Earlier this year, in January, France produced their brand new National Selection on TV, “Destination Eurovision”. Despite a disappointing 13th place in the Final in Lisbon, France Télévisions confirmed that the selection would come back for 2019. And now we have more information about it.
Yesterday, on August 23rd, France 2 (the French broadcaster at Eurovision) held a press conference about their plans for the next media season (2018-2019). The channel’s executive director Caroline Got was present and answered questions from journalists.
The topic of the French national selection, Destination Eurovision 2019, came up, and Caroline Got gave us a few updates on the new edition, that were reported in a tweet by journalist Benjamin Rabier.
“The three show will be broadcast live”
In the first edition of Destination Eurovision, there were two semi-finals and a final. According to this tweet, the format should remain the same, but all three shows will be broadcast live. Indeed, this year, the semi-finals were pre-recorded on January 8th (semi-final 1) and January 9th (semi-final 2). They were then broadcast later, on Saturdays (January 13th and 20th).
Although we have no information regarding the voting format, a change from pre-recorded to live shows could allow the public to vote in the semi-finals. This year, only juries voted in the semi-finals. But whatever the format, it seems obvious that live shows will mean that the candidates, the live audience and the TV viewers will discover the results at the same time.

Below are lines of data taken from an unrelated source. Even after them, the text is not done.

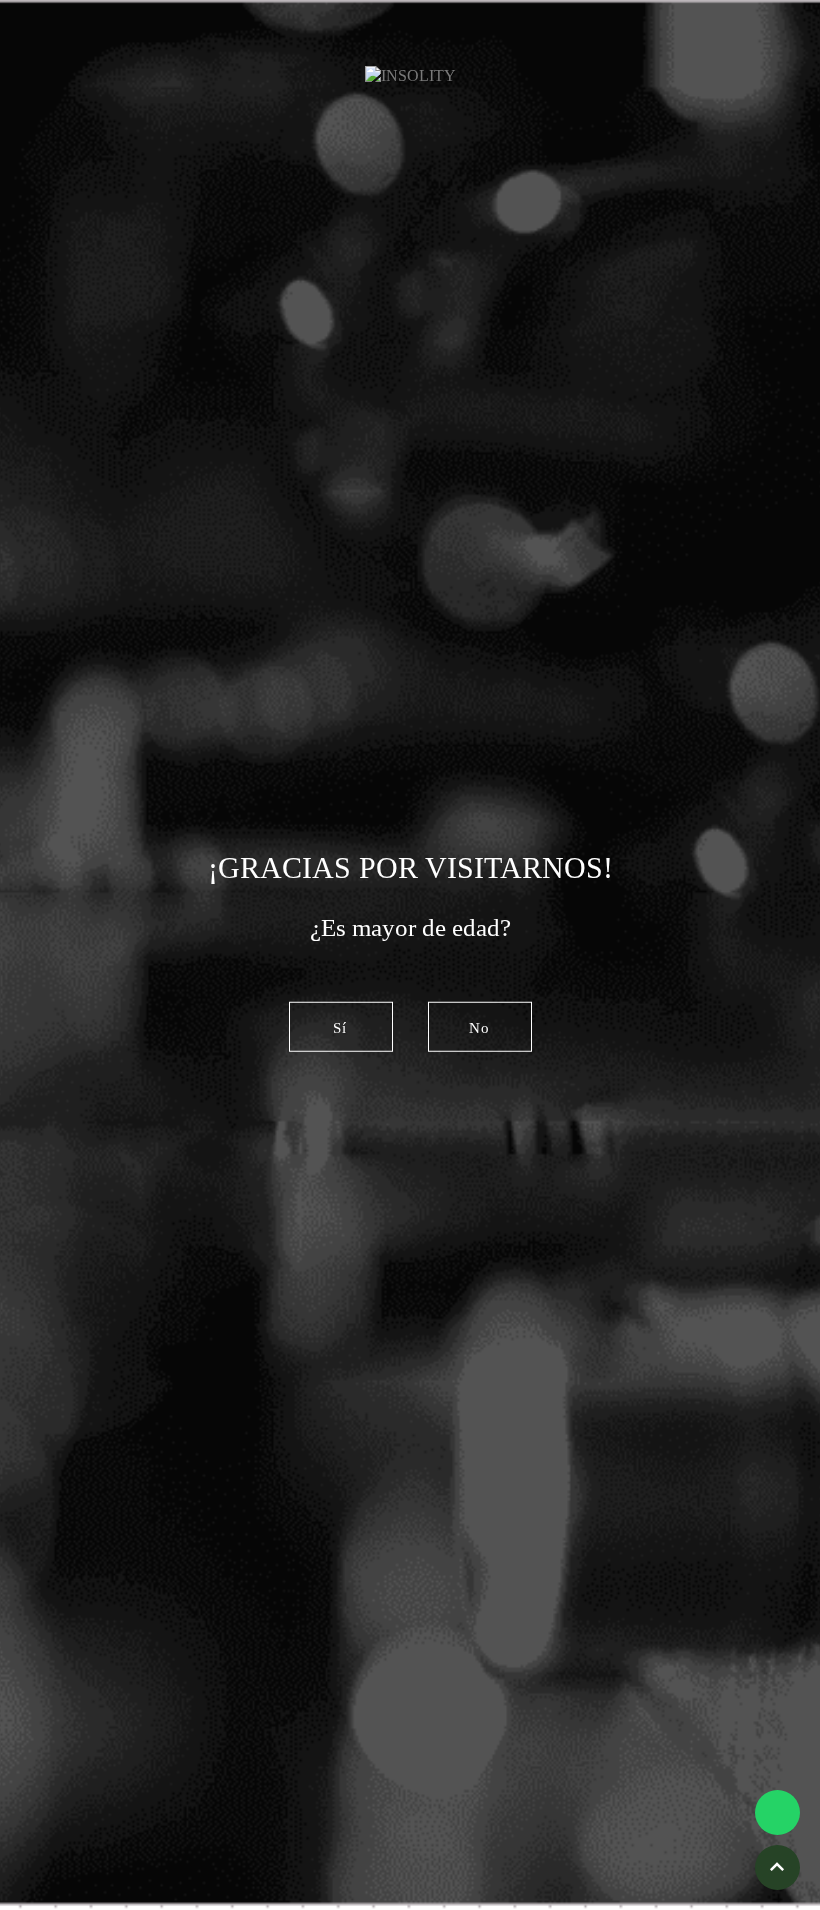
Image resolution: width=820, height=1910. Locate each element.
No (479, 1027)
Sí (340, 1027)
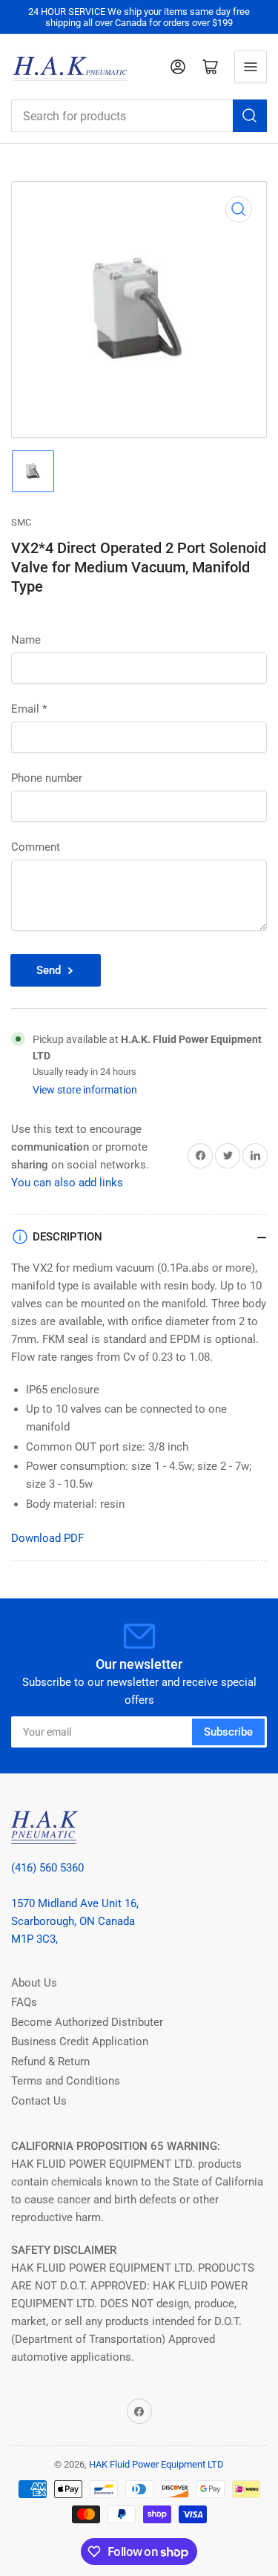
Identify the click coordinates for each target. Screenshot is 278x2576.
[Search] (250, 115)
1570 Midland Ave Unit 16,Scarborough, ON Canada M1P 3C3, (75, 1921)
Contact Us (39, 2101)
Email (29, 709)
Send (48, 970)
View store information (85, 1090)
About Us (34, 1983)
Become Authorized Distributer (87, 2022)
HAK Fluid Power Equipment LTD (156, 2464)
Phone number (46, 778)
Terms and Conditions (65, 2081)
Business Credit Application (79, 2041)
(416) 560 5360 (47, 1867)
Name (26, 640)
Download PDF (47, 1538)
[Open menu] (250, 66)
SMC (21, 522)
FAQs (24, 2002)
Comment (35, 847)
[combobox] (139, 115)
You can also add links (67, 1182)
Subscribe (228, 1732)
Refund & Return (50, 2061)
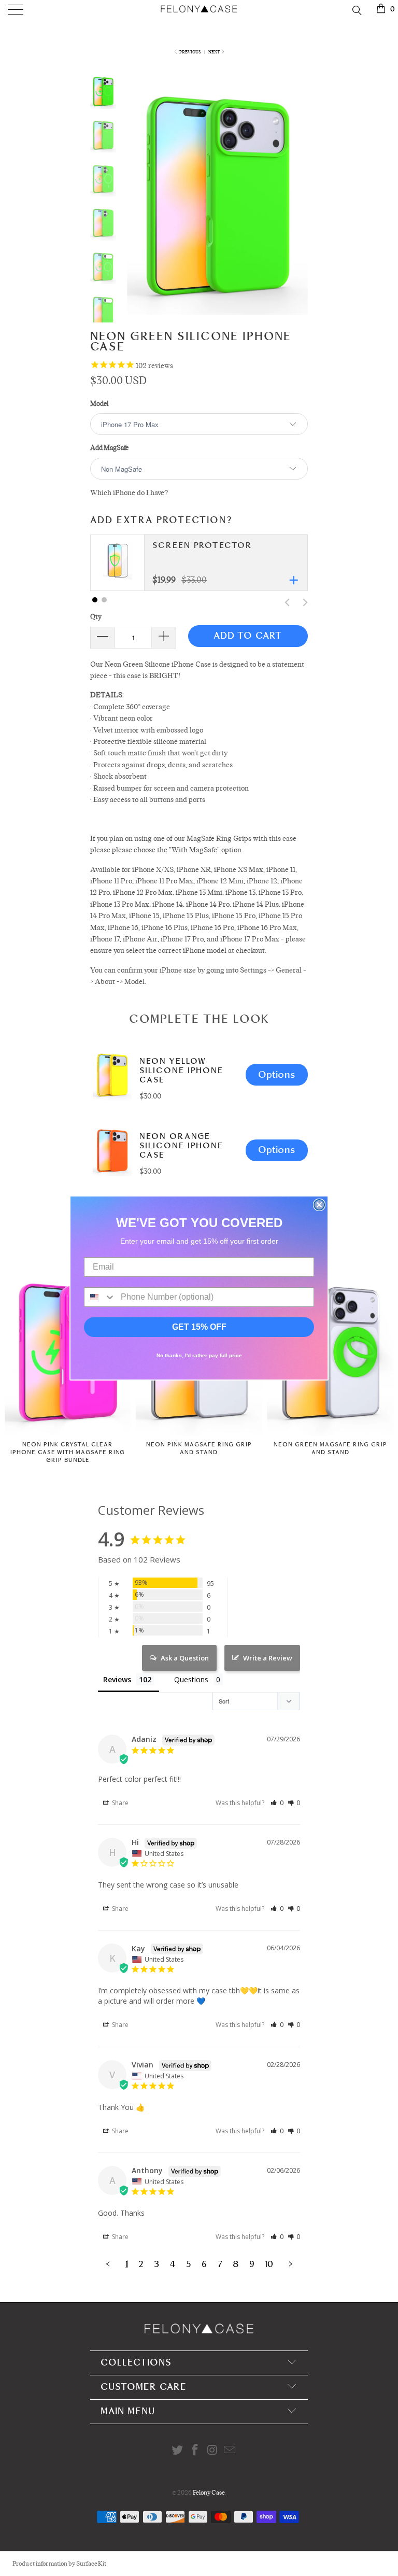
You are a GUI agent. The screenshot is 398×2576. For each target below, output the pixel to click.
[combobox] (100, 1297)
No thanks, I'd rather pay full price (199, 1355)
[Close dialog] (319, 1205)
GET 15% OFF (199, 1326)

With pre-recorded shows, anyone who looked for them could easily find the names of the qualifiers.
“A part of the jury will change.”
This is a direct quote from Caroline Got. Alone, it does not mean much. It most likely means that there will be a change in jury members, but it could also mean a change in format.
This year, there were technically four juries (although only three were intended by the production).

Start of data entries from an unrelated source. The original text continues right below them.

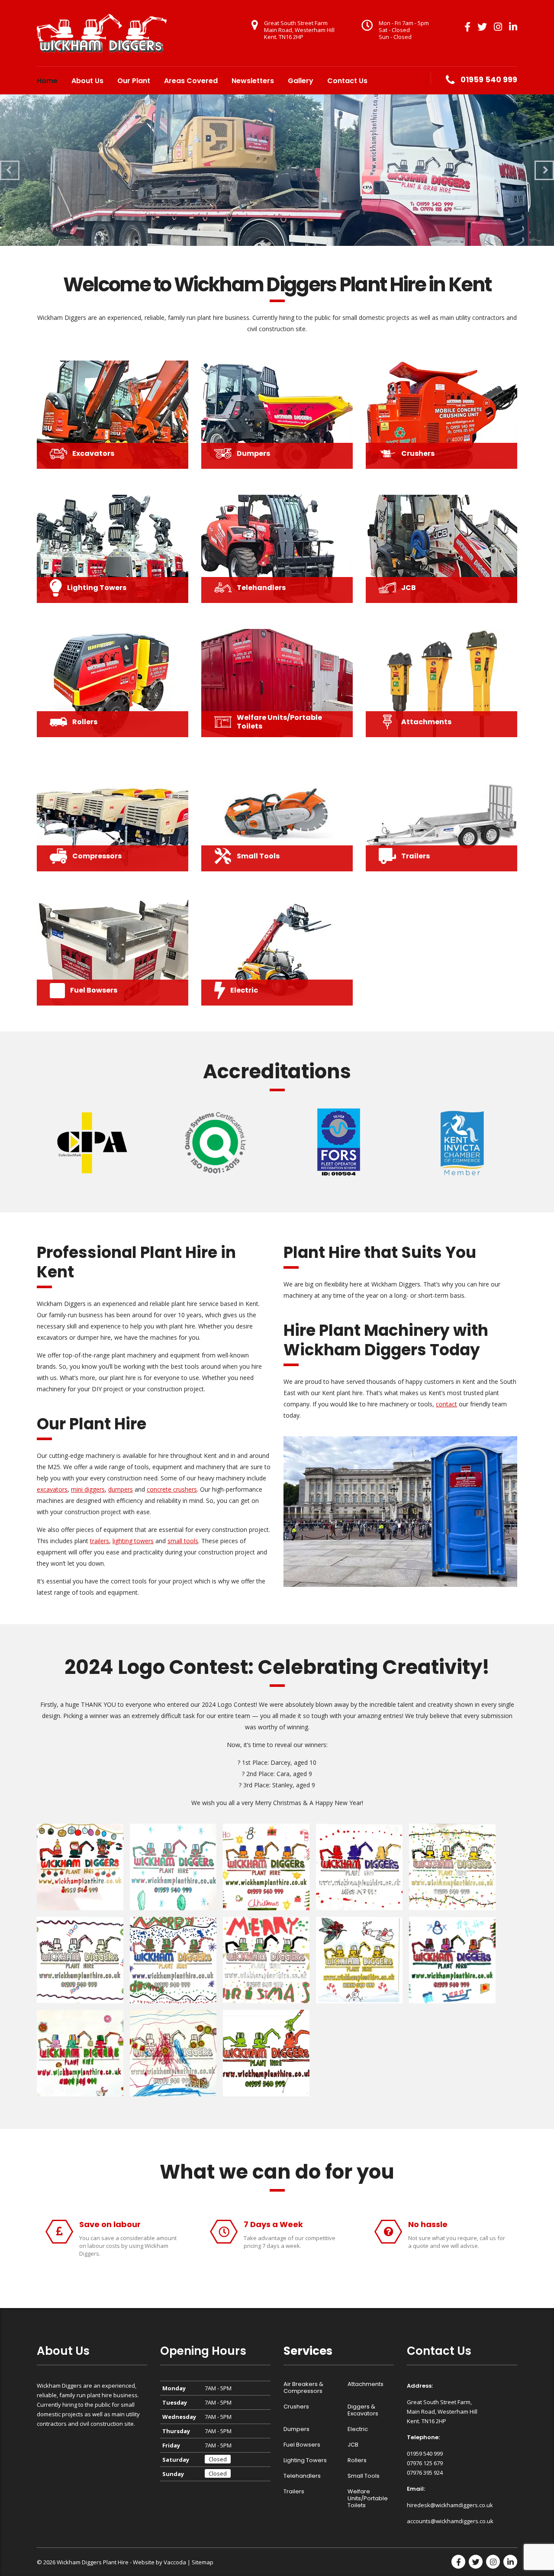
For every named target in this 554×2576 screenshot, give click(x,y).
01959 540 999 (489, 79)
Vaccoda (175, 2562)
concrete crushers (172, 1489)
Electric (358, 2429)
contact (446, 1404)
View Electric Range (134, 196)
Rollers (357, 2460)
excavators (52, 1489)
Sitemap (202, 2562)
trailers (99, 1541)
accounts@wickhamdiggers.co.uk (450, 2521)
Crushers (296, 2406)
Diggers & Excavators (363, 2410)
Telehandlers (302, 2476)
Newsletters (253, 81)
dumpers (120, 1489)
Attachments (365, 2384)
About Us (87, 81)
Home (47, 81)
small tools (182, 1541)
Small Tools (364, 2476)
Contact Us (347, 81)
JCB (353, 2444)
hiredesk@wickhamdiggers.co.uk (450, 2505)
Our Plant (133, 81)
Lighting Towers (305, 2460)
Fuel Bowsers (301, 2444)
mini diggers (88, 1489)
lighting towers (133, 1541)
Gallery (300, 81)
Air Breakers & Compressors (303, 2388)
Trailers (293, 2491)
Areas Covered (191, 81)
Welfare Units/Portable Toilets (368, 2498)
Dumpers (296, 2429)
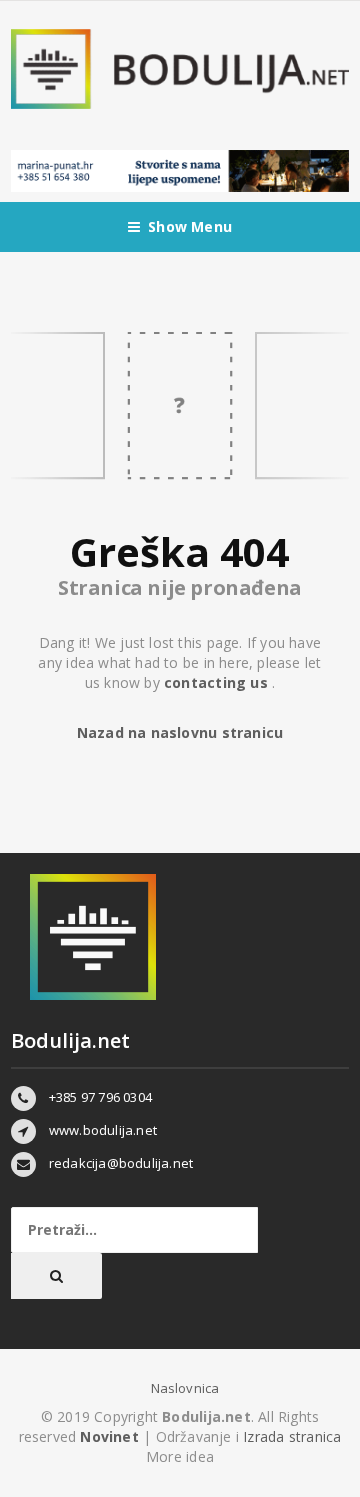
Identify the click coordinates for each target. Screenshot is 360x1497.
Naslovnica (185, 1388)
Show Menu (190, 226)
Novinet (109, 1436)
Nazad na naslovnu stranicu (180, 732)
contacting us (218, 682)
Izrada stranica (292, 1436)
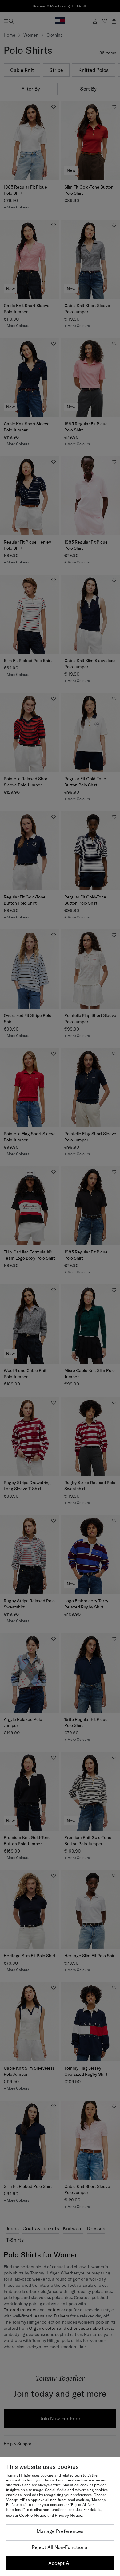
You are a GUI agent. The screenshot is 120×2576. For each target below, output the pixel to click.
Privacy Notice (68, 2515)
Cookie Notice (32, 2515)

First, the French-Speaking jury composed of Amir (who represented France in 2016), Isabelle Boulay (Canadian singer) and Christophe Willem (French singer). They commented on the candidates’s performances and voted in the semi-finals. A three-member International Jury (Christer Björkman, from Sweden ; Nicola Caligiore, from Italy ; and Olga Salamakha, from Belarus) also voted in the semi-finals.

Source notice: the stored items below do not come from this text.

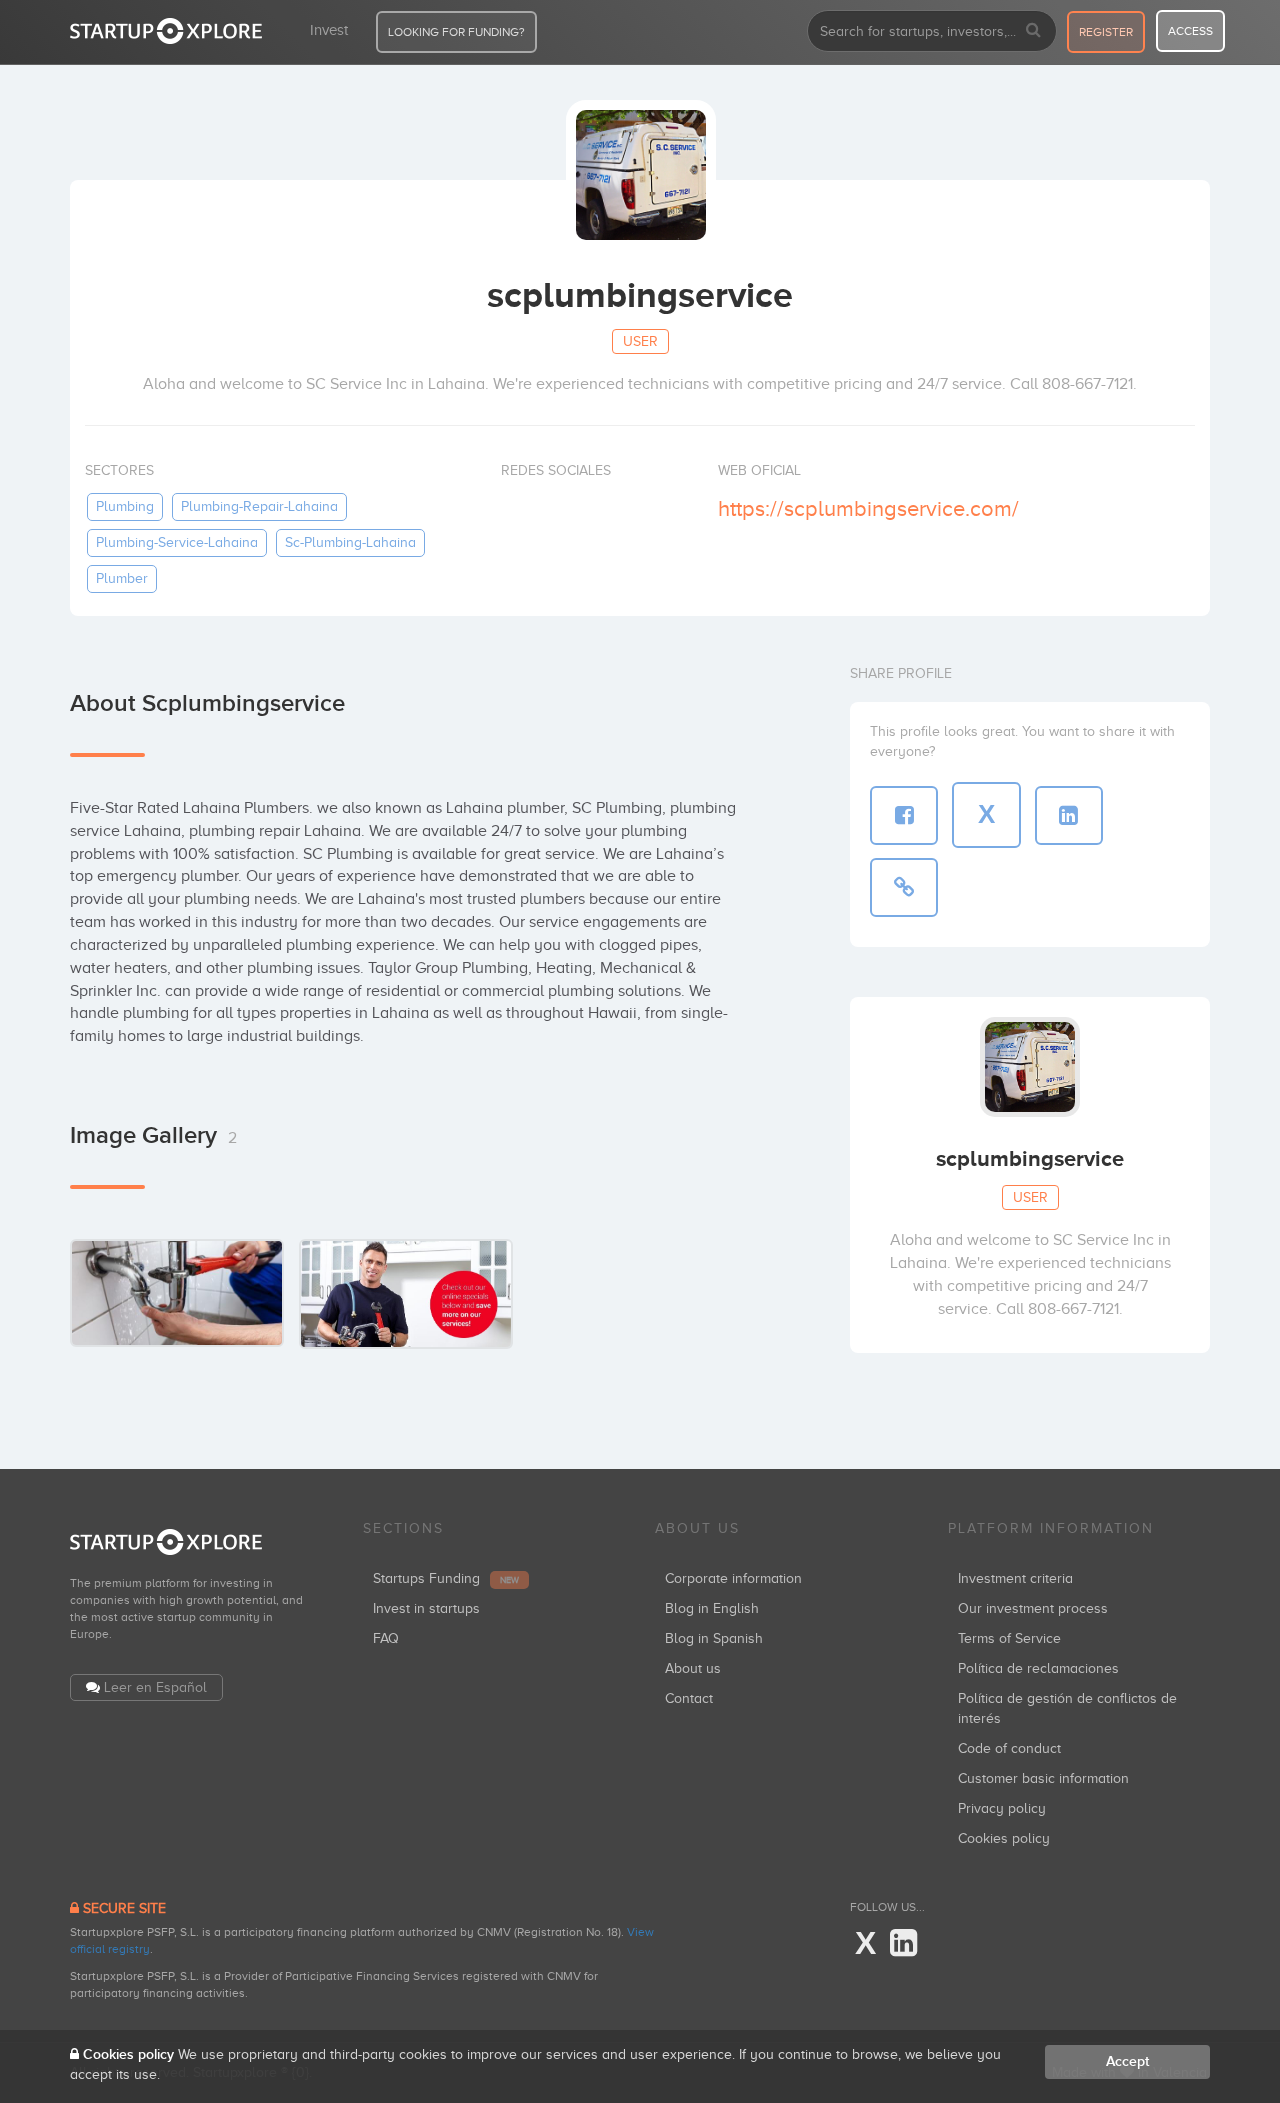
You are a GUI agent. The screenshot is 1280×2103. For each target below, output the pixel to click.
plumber (122, 578)
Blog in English (712, 1608)
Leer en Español (155, 1687)
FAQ (386, 1638)
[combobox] (932, 31)
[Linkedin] (903, 1944)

In the final, the French-speaking jury was still there, but Alma (France 2017) took the spot of Amir, and the jurors only commented on the performances, without voting. The International Jury grew bigger, with ten foreign Eurovision “stars” from ten different countries. They made up 50% of the final score, after watching the show in another room of the studios in Paris. The televote made up the rest.
Garou might not come back
Garou is a French-speaking Canadian very popular in France, and a former juror in “The Voice: La Plus Belle Voix.” He was chosen to host Destination Eurovision 2018. According to Benjamin Rabier, Garou’s return is “still being discussed, it will depend on his schedule.”